Liverpool cuts planned ticket price rises after fan protests
Liverpool backed down on planned ticket rises, limiting next season’s increase to 3 per cent and freezing prices for 2027-28 after sustained fan pressure.

Fan pressure at Anfield forced Liverpool to retreat from a broader ticket-hike plan, turning a pricing battle into a reminder that organized supporters can still disrupt the commercial logic of modern football. After talks with the Liverpool Supporters Board, the club said general admission tickets would rise by 3 per cent for 2026-27, then be frozen for 2027-28.
The change marked a sharp shift from Liverpool’s 26 March plan, which had tied general admission increases to CPI inflation for three seasons, capped at 5 per cent. Under that proposal, adult general admission tickets were due to rise by between £1.25 and £1.75 per matchday, adult season tickets by between £21.50 and £27 next season, and junior tickets and local general tickets would have stayed at £9. Liverpool also said the upper age for young adult tickets would move from 21 to 24, widening access to a 50 per cent discount.

Supporter resistance was immediate. The Liverpool Supporters Board said it was “extremely disappointed” by the March proposal, while Spirit of Shankly welcomed the later climbdown and pressed for longer-term measures to protect affordability and matchday culture. Liverpool said further discussions with the Supporters Board would continue for future seasons, leaving the price debate open beyond the immediate freeze.

The club’s reversal lands in a city with a long memory of fan action on ticket prices. In 2016, about 10,000 Liverpool supporters walked out in the 77th minute of a home match against Sunderland after a proposed £77 top-price ticket and a £1,000 season ticket drew fury. Fenway Sports Group apologized and scrapped that rise, freezing ticket prices for the next two seasons. The latest decision suggests that precedent still matters at Anfield, where ticket access remains a live issue rather than a historical grievance.

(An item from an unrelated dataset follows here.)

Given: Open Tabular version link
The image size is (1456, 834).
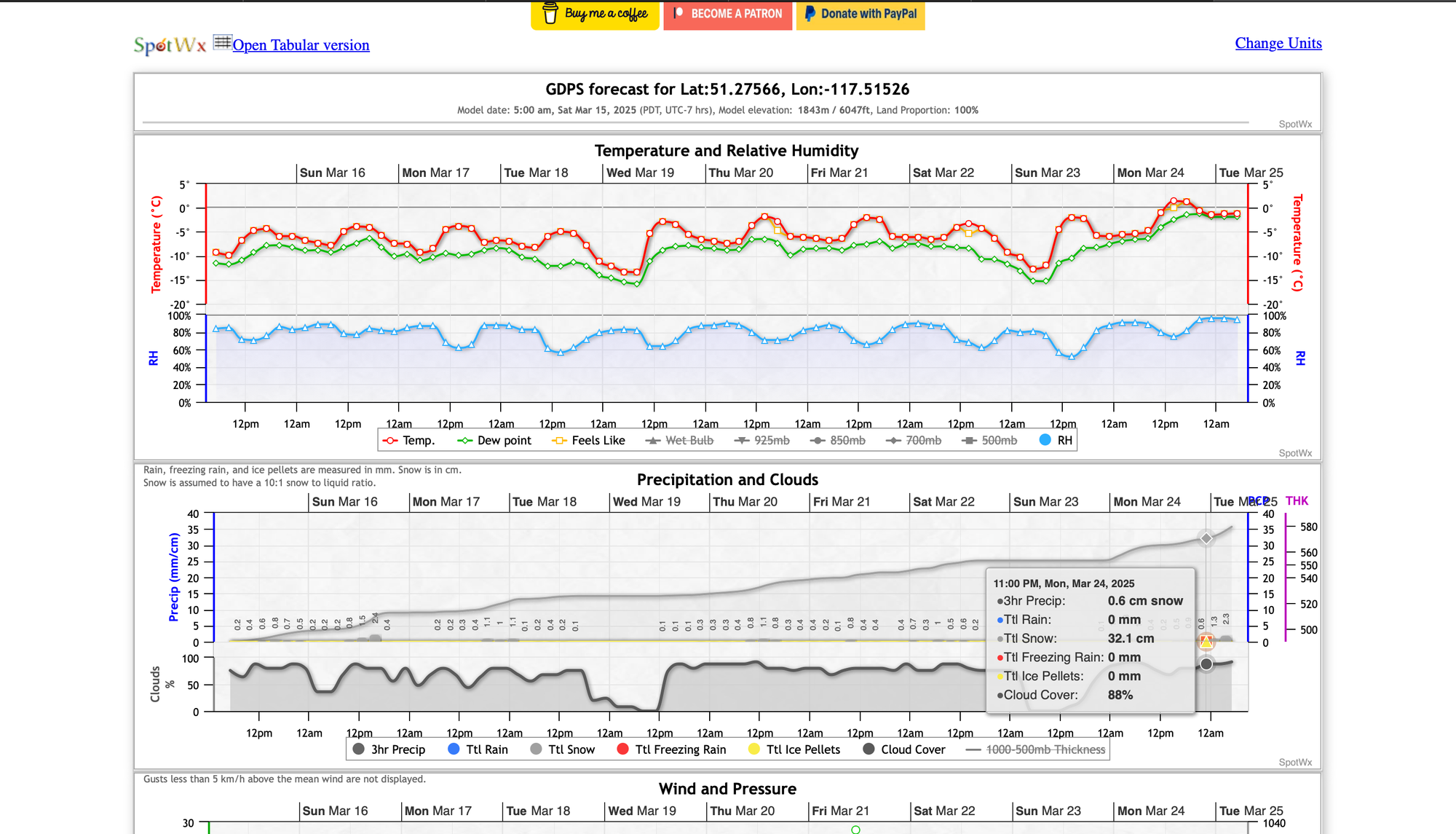Looking at the screenshot, I should [301, 45].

Liverpool has already acknowledged the scale of that pressure. In 2025, the club surveyed 500,000 supporters and received more than 62,000 responses, with ticket access and the online purchasing process identified as the main concerns. The club had also said the March plan followed eight ticket price freezes in the previous 10 seasons, and that current Kop match ticket prices had not risen for more than 15 years. For supporters facing rising costs across the Premier League and beyond, Liverpool’s retreat showed that collective action can still force even elite clubs to slow the climb.